[TRECHO CITADO]:
+++

O governo federal demorou vários meses a adquirir imunizantes à medida que Bolsonaro colocava em dúvida a eficácia das vacinas e atacava com insistência os planos do Instituto Butantan, ligado ao governo de São Paulo, de trazer ao país a chinesa CoronaVac, da Sinovac, atualmente a vacina responsável por quase 80% da imunização no país.
O Ministério da Saúde agilizou a compra da CoronaVac somente após o governador de São Paulo, João Doria, anunciar o início da vacinação no Estado independentemente do governo federal. E apenas depois de ver a popularidade do governo afetada pela demora na vacinação, o presidente passou a apoiar a aquisição de imunizantes de diferentes laboratórios, que só serão entregues nos próximos meses.
A vacina da AstraZeneca, que originalmente era a aposta única do governo federal, tem enfrentado problemas de fornecimento ao redor do mundo, o que afetou o cronograma da Fundação Oswaldo Cruz (Fiocruz) para produção local. O Ministério da Saúde divulgou originalmente um cronograma que previa 16,9 milhões de doses da Fiocruz em março, mas o número foi reduzido para menos de 4 milhões, e nesta semana a fundação voltou a reduzir a previsão de doses, desta vez para abril, de 30 milhões para 18,8 milhões.
Na terça-feira, em pronunciamento, Bolsonaro defendeu a vacinação da população, em uma mudança de rumo após ter sofrido uma queda em sua popularidade recentemente.
Enquanto atacava a vacinação, Bolsonaro sempre defendeu o uso de medicamentos sem eficácia comprovada contra a Covid, com destaque para a hidroxicloroquina e a ivermectina -- apesar dos riscos de efeitos colaterais. Nesta semana, a Associação Médica Brasileira (AMB) afirmou que a utilização desses medicamentos deve ser banida do combate à pandemia.

+++

[DADOS FORNECIDOS]:
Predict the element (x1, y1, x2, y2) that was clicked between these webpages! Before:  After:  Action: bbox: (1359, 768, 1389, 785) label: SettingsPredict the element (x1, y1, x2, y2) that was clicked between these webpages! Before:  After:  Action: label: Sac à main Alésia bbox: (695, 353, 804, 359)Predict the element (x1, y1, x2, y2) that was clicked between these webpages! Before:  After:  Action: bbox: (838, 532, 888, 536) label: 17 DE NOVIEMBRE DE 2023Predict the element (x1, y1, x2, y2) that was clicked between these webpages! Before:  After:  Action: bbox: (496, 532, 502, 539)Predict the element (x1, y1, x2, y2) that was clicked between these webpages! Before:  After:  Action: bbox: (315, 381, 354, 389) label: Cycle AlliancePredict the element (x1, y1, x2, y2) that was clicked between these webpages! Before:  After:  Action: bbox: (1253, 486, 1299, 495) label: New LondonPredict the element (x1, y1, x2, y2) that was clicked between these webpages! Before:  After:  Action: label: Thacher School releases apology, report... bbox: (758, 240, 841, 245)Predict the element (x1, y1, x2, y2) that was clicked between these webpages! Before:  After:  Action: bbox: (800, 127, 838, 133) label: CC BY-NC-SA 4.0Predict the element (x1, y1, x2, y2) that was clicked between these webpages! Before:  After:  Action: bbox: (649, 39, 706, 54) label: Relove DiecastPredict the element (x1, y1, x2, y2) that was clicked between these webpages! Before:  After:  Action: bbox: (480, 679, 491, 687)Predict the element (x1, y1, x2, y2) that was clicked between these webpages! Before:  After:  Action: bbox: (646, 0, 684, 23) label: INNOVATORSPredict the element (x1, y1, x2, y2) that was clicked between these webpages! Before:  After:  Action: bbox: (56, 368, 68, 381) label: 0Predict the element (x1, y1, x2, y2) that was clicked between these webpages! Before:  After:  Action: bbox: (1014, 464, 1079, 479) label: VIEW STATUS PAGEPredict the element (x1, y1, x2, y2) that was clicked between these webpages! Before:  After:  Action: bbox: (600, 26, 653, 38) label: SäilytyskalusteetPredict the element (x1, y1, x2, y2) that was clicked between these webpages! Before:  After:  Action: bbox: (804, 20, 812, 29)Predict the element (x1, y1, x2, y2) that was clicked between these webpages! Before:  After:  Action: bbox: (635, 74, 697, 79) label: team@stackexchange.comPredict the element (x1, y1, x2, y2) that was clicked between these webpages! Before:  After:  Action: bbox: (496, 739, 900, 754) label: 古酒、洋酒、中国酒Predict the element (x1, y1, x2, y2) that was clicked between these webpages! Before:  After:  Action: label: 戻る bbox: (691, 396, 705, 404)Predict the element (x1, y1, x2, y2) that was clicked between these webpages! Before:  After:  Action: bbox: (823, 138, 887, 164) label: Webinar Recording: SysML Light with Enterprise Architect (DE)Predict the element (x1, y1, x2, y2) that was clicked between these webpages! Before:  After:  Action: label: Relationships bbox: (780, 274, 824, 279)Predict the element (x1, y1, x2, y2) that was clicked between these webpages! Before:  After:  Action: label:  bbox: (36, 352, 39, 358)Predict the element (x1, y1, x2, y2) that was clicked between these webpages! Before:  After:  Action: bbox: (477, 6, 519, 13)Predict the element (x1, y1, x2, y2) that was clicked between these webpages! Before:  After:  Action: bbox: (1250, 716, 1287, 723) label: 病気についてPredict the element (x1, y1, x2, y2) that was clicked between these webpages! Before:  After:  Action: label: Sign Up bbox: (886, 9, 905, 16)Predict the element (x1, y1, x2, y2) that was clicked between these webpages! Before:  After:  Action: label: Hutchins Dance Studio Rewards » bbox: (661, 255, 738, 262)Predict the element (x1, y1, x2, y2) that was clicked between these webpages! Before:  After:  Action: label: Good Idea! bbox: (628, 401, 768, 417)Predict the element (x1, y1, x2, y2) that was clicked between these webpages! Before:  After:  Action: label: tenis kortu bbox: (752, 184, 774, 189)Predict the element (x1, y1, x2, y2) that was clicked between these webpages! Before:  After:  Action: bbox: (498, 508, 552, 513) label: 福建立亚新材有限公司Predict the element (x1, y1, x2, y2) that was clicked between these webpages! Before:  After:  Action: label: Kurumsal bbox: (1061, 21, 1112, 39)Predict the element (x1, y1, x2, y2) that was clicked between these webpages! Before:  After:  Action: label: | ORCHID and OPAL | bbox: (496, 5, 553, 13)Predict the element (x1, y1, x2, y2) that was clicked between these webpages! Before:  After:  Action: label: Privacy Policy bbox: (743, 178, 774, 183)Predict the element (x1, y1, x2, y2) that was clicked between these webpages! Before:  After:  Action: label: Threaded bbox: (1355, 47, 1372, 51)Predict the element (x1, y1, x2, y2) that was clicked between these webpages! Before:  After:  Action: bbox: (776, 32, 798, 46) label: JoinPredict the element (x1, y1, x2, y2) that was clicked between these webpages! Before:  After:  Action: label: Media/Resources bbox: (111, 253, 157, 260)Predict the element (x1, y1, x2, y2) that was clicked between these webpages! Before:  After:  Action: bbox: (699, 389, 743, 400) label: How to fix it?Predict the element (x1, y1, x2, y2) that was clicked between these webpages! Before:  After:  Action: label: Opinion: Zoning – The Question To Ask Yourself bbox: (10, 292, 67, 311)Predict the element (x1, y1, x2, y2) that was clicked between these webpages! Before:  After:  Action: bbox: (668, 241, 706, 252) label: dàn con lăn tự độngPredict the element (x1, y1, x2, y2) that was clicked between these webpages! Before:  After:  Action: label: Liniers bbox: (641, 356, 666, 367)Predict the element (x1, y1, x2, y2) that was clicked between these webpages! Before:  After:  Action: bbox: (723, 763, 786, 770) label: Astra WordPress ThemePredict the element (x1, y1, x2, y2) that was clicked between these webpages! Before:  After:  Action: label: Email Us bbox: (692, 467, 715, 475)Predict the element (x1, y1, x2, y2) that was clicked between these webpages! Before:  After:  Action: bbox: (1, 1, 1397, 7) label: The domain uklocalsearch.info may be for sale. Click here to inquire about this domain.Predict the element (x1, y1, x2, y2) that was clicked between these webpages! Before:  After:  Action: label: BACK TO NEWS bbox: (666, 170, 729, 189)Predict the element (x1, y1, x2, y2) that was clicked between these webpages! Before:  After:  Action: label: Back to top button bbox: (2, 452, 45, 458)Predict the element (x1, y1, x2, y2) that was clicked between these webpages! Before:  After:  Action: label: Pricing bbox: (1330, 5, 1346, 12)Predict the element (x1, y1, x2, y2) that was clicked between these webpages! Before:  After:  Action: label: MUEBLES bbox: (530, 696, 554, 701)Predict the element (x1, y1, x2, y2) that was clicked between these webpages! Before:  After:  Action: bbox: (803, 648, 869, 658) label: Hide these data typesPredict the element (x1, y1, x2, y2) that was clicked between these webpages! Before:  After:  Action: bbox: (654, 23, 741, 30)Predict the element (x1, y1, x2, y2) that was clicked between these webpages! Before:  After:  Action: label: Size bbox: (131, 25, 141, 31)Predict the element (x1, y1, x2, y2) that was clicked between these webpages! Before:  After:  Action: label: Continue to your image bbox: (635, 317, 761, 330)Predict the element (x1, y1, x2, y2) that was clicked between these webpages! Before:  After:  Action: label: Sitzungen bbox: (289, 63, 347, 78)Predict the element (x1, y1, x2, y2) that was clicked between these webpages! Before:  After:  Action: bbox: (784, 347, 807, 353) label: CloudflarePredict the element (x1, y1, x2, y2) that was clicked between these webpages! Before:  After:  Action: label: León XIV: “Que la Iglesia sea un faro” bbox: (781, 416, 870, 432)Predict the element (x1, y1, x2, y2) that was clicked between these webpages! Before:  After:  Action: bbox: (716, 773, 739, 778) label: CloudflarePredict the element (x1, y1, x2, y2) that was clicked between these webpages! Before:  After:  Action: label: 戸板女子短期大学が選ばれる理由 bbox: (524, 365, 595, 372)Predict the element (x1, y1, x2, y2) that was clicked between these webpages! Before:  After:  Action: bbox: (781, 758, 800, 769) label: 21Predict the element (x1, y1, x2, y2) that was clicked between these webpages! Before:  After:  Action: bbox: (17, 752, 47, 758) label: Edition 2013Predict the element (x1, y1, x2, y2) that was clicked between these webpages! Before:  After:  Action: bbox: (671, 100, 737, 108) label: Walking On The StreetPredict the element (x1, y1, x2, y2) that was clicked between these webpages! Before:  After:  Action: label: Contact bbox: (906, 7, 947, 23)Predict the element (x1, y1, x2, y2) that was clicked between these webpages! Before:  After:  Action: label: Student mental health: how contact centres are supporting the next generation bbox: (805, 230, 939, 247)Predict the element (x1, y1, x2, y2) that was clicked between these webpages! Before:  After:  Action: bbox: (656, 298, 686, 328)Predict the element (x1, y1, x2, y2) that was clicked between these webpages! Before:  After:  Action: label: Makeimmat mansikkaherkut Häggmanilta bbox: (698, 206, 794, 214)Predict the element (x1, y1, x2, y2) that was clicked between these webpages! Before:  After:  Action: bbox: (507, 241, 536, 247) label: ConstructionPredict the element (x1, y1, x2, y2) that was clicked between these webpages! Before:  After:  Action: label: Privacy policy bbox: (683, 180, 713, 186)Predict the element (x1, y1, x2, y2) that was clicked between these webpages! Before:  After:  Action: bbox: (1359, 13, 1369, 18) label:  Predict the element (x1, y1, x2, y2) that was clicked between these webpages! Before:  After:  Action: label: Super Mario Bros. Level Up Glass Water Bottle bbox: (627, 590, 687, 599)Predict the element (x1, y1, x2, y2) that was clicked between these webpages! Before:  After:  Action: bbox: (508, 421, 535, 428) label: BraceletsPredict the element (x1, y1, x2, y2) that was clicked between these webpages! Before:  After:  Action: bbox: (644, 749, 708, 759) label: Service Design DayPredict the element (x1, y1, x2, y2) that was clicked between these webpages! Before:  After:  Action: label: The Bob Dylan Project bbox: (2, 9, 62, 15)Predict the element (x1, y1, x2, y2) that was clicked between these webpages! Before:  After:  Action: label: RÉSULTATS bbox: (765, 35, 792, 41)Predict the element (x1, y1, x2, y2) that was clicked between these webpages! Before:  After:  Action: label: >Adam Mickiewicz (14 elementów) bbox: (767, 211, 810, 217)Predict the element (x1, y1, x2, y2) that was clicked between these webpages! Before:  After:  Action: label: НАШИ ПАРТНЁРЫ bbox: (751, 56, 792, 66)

+++

Responda com base no trecho sobre a vacinação no Brasil:
(a) A CoronaVac responde por que parcela da imunização no país?
(b) Para quantas doses a Fiocruz reduziu a previsão de abril?
(c) Quais medicamentos sem eficácia comprovada Bolsonaro defendia com destaque?
As linhas foram tiradas de outra fonte e não têm relação com o trecho citado.

[RESULTADO DA TAREFA]:
(a) Quase 80%.
(b) Para 18,8 milhões de doses.
(c) A hidroxicloroquina e a ivermectina.